### [Assigned task]
Please retype the listing below without a single change.

### [The input]
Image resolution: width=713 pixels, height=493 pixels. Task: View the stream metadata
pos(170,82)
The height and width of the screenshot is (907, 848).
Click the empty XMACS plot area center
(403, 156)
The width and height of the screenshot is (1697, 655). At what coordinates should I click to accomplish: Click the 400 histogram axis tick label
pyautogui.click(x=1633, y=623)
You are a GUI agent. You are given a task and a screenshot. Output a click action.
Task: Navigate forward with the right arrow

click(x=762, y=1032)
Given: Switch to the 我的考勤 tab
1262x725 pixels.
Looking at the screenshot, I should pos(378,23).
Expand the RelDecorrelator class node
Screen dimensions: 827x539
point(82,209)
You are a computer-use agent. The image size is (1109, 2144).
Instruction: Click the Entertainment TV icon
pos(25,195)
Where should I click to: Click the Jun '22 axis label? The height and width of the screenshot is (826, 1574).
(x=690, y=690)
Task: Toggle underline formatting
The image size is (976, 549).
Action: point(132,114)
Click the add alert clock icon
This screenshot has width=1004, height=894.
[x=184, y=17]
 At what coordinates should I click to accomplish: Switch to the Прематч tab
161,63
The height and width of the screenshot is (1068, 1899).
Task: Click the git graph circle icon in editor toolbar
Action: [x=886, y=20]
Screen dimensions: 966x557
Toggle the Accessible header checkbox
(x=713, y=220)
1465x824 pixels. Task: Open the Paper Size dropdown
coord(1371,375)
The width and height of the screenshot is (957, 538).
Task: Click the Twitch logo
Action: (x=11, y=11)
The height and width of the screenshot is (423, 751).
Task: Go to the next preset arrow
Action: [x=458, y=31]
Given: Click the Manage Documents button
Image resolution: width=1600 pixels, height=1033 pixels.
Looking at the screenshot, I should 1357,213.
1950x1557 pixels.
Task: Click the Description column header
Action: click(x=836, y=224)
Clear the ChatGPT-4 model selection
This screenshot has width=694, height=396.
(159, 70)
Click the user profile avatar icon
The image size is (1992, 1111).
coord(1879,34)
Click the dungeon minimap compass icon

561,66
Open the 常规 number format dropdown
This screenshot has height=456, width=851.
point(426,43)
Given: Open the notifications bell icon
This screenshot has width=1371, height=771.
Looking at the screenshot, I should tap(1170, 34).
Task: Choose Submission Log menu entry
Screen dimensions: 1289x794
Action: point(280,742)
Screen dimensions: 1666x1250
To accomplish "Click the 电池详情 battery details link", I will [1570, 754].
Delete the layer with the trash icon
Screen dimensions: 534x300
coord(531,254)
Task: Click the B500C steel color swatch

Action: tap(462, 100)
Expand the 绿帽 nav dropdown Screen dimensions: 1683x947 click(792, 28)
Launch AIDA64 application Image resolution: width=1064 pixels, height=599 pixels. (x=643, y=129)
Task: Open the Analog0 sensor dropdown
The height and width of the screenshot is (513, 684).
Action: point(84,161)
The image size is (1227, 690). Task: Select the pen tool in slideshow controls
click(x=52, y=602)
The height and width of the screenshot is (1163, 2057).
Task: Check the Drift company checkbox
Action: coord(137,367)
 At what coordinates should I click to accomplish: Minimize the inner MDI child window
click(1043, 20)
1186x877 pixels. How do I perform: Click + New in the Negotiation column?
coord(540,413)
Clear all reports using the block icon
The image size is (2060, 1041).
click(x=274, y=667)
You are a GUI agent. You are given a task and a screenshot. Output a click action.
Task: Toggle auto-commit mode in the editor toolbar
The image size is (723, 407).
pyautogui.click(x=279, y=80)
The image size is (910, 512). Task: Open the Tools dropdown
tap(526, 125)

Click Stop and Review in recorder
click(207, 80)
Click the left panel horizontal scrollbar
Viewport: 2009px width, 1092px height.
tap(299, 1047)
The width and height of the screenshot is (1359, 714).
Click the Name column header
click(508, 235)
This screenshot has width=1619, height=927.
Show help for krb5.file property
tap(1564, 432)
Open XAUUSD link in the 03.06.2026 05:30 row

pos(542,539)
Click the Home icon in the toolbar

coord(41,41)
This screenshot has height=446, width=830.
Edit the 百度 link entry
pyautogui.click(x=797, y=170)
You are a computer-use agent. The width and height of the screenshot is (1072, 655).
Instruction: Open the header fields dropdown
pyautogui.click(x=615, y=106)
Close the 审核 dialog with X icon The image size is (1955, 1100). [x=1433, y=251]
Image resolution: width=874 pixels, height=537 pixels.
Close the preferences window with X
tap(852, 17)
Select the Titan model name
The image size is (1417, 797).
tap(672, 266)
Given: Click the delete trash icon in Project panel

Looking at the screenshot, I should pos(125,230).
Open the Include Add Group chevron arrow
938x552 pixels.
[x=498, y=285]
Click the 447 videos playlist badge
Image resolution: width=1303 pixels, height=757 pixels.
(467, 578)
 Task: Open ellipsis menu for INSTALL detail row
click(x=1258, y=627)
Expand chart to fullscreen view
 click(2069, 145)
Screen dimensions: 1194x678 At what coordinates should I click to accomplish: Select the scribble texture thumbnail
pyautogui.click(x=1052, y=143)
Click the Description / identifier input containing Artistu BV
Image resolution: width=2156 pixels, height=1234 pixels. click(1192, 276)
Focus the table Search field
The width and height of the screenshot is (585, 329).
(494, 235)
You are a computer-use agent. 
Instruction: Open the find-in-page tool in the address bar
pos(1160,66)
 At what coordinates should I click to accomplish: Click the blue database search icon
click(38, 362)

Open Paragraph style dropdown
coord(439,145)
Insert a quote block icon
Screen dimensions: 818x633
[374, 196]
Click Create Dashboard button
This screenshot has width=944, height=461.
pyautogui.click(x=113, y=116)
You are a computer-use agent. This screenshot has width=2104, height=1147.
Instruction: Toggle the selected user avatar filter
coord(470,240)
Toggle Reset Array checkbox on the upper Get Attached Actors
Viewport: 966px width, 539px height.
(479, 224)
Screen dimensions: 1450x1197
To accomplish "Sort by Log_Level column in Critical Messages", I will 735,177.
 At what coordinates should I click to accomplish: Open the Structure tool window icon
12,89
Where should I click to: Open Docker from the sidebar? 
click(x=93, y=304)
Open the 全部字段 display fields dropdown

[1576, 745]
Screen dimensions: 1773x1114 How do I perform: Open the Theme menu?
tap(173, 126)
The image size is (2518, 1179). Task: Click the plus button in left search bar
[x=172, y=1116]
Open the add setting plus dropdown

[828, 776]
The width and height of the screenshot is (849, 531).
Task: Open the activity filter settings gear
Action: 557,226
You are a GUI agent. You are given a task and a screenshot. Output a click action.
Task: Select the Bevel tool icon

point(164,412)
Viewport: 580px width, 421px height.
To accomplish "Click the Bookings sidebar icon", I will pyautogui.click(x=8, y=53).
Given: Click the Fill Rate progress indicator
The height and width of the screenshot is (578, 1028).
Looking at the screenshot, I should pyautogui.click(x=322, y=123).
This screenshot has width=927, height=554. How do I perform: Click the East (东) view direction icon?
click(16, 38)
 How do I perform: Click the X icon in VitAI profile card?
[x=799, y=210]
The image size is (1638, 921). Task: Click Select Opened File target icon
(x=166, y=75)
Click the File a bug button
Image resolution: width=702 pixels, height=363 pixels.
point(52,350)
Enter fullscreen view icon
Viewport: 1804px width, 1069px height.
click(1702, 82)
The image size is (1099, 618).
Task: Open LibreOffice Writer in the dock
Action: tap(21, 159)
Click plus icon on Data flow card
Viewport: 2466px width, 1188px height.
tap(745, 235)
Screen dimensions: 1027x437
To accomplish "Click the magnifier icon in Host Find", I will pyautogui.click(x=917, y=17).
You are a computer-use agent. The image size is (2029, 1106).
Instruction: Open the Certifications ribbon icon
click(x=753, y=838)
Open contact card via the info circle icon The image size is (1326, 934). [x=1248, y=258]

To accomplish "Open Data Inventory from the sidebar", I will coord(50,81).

### [Response for this exercise]
Image resolution: width=713 pixels, height=493 pixels. Task: View the stream metadata
pos(170,82)
The height and width of the screenshot is (907, 848).
Click the empty XMACS plot area center
(403, 156)
The width and height of the screenshot is (1697, 655). At what coordinates should I click to accomplish: Click the 400 histogram axis tick label
pyautogui.click(x=1633, y=623)
You are a GUI agent. You are given a task and a screenshot. Output a click action.
Task: Navigate forward with the right arrow

click(x=762, y=1032)
Given: Switch to the 我的考勤 tab
1262x725 pixels.
Looking at the screenshot, I should pos(378,23).
Expand the RelDecorrelator class node
Screen dimensions: 827x539
point(82,209)
You are a computer-use agent. The image size is (1109, 2144).
Instruction: Click the Entertainment TV icon
pos(25,195)
Where should I click to: Click the Jun '22 axis label? The height and width of the screenshot is (826, 1574).
(x=690, y=690)
Task: Toggle underline formatting
The image size is (976, 549).
Action: point(132,114)
Click the add alert clock icon
This screenshot has width=1004, height=894.
[x=184, y=17]
 At what coordinates should I click to accomplish: Switch to the Прематч tab
161,63
The height and width of the screenshot is (1068, 1899).
Task: Click the git graph circle icon in editor toolbar
Action: [x=886, y=20]
Screen dimensions: 966x557
Toggle the Accessible header checkbox
(x=713, y=220)
1465x824 pixels. Task: Open the Paper Size dropdown
coord(1371,375)
The width and height of the screenshot is (957, 538).
Task: Click the Twitch logo
Action: (x=11, y=11)
The height and width of the screenshot is (423, 751).
Task: Go to the next preset arrow
Action: [x=458, y=31]
Given: Click the Manage Documents button
Image resolution: width=1600 pixels, height=1033 pixels.
Looking at the screenshot, I should 1357,213.
1950x1557 pixels.
Task: Click the Description column header
Action: click(x=836, y=224)
Clear the ChatGPT-4 model selection
This screenshot has width=694, height=396.
(159, 70)
Click the user profile avatar icon
The image size is (1992, 1111).
coord(1879,34)
Click the dungeon minimap compass icon

561,66
Open the 常规 number format dropdown
This screenshot has height=456, width=851.
point(426,43)
Given: Open the notifications bell icon
This screenshot has width=1371, height=771.
Looking at the screenshot, I should tap(1170, 34).
Task: Choose Submission Log menu entry
Screen dimensions: 1289x794
Action: point(280,742)
Screen dimensions: 1666x1250
To accomplish "Click the 电池详情 battery details link", I will [1570, 754].
Delete the layer with the trash icon
Screen dimensions: 534x300
coord(531,254)
Task: Click the B500C steel color swatch

Action: tap(462, 100)
Expand the 绿帽 nav dropdown Screen dimensions: 1683x947 click(792, 28)
Launch AIDA64 application Image resolution: width=1064 pixels, height=599 pixels. (x=643, y=129)
Task: Open the Analog0 sensor dropdown
The height and width of the screenshot is (513, 684).
Action: point(84,161)
The image size is (1227, 690). Task: Select the pen tool in slideshow controls
click(x=52, y=602)
The height and width of the screenshot is (1163, 2057).
Task: Check the Drift company checkbox
Action: coord(137,367)
 At what coordinates should I click to accomplish: Minimize the inner MDI child window
click(1043, 20)
1186x877 pixels. How do I perform: Click + New in the Negotiation column?
coord(540,413)
Clear all reports using the block icon
The image size is (2060, 1041).
click(x=274, y=667)
You are a GUI agent. You are given a task and a screenshot. Output a click action.
Task: Toggle auto-commit mode in the editor toolbar
The image size is (723, 407).
pyautogui.click(x=279, y=80)
The image size is (910, 512). Task: Open the Tools dropdown
tap(526, 125)

Click Stop and Review in recorder
click(207, 80)
Click the left panel horizontal scrollbar
Viewport: 2009px width, 1092px height.
tap(299, 1047)
The width and height of the screenshot is (1359, 714).
Click the Name column header
click(508, 235)
This screenshot has width=1619, height=927.
Show help for krb5.file property
tap(1564, 432)
Open XAUUSD link in the 03.06.2026 05:30 row

pos(542,539)
Click the Home icon in the toolbar

coord(41,41)
This screenshot has height=446, width=830.
Edit the 百度 link entry
pyautogui.click(x=797, y=170)
You are a computer-use agent. The width and height of the screenshot is (1072, 655).
Instruction: Open the header fields dropdown
pyautogui.click(x=615, y=106)
Close the 审核 dialog with X icon The image size is (1955, 1100). [x=1433, y=251]
Image resolution: width=874 pixels, height=537 pixels.
Close the preferences window with X
tap(852, 17)
Select the Titan model name
The image size is (1417, 797).
tap(672, 266)
Given: Click the delete trash icon in Project panel

Looking at the screenshot, I should pos(125,230).
Open the Include Add Group chevron arrow
938x552 pixels.
[x=498, y=285]
Click the 447 videos playlist badge
Image resolution: width=1303 pixels, height=757 pixels.
(467, 578)
 Task: Open ellipsis menu for INSTALL detail row
click(x=1258, y=627)
Expand chart to fullscreen view
 click(2069, 145)
Screen dimensions: 1194x678 At what coordinates should I click to accomplish: Select the scribble texture thumbnail
pyautogui.click(x=1052, y=143)
Click the Description / identifier input containing Artistu BV
Image resolution: width=2156 pixels, height=1234 pixels. click(1192, 276)
Focus the table Search field
The width and height of the screenshot is (585, 329).
(494, 235)
You are a computer-use agent. 
Instruction: Open the find-in-page tool in the address bar
pos(1160,66)
 At what coordinates should I click to accomplish: Click the blue database search icon
click(38, 362)

Open Paragraph style dropdown
coord(439,145)
Insert a quote block icon
Screen dimensions: 818x633
[374, 196]
Click Create Dashboard button
This screenshot has width=944, height=461.
pyautogui.click(x=113, y=116)
You are a computer-use agent. This screenshot has width=2104, height=1147.
Instruction: Toggle the selected user avatar filter
coord(470,240)
Toggle Reset Array checkbox on the upper Get Attached Actors
Viewport: 966px width, 539px height.
(479, 224)
Screen dimensions: 1450x1197
To accomplish "Sort by Log_Level column in Critical Messages", I will 735,177.
 At what coordinates should I click to accomplish: Open the Structure tool window icon
12,89
Where should I click to: Open Docker from the sidebar? 
click(x=93, y=304)
Open the 全部字段 display fields dropdown

[1576, 745]
Screen dimensions: 1773x1114 How do I perform: Open the Theme menu?
tap(173, 126)
The image size is (2518, 1179). Task: Click the plus button in left search bar
[x=172, y=1116]
Open the add setting plus dropdown

[828, 776]
The width and height of the screenshot is (849, 531).
Task: Open the activity filter settings gear
Action: 557,226
You are a GUI agent. You are given a task and a screenshot. Output a click action.
Task: Select the Bevel tool icon

point(164,412)
Viewport: 580px width, 421px height.
To accomplish "Click the Bookings sidebar icon", I will pyautogui.click(x=8, y=53).
Given: Click the Fill Rate progress indicator
The height and width of the screenshot is (578, 1028).
Looking at the screenshot, I should pyautogui.click(x=322, y=123).
This screenshot has width=927, height=554. How do I perform: Click the East (东) view direction icon?
click(16, 38)
 How do I perform: Click the X icon in VitAI profile card?
[x=799, y=210]
The image size is (1638, 921). Task: Click Select Opened File target icon
(x=166, y=75)
Click the File a bug button
Image resolution: width=702 pixels, height=363 pixels.
point(52,350)
Enter fullscreen view icon
Viewport: 1804px width, 1069px height.
click(1702, 82)
The image size is (1099, 618).
Task: Open LibreOffice Writer in the dock
Action: tap(21, 159)
Click plus icon on Data flow card
Viewport: 2466px width, 1188px height.
tap(745, 235)
Screen dimensions: 1027x437
To accomplish "Click the magnifier icon in Host Find", I will pyautogui.click(x=917, y=17).
You are a computer-use agent. The image size is (2029, 1106).
Instruction: Open the Certifications ribbon icon
click(x=753, y=838)
Open contact card via the info circle icon The image size is (1326, 934). [x=1248, y=258]

To accomplish "Open Data Inventory from the sidebar", I will coord(50,81).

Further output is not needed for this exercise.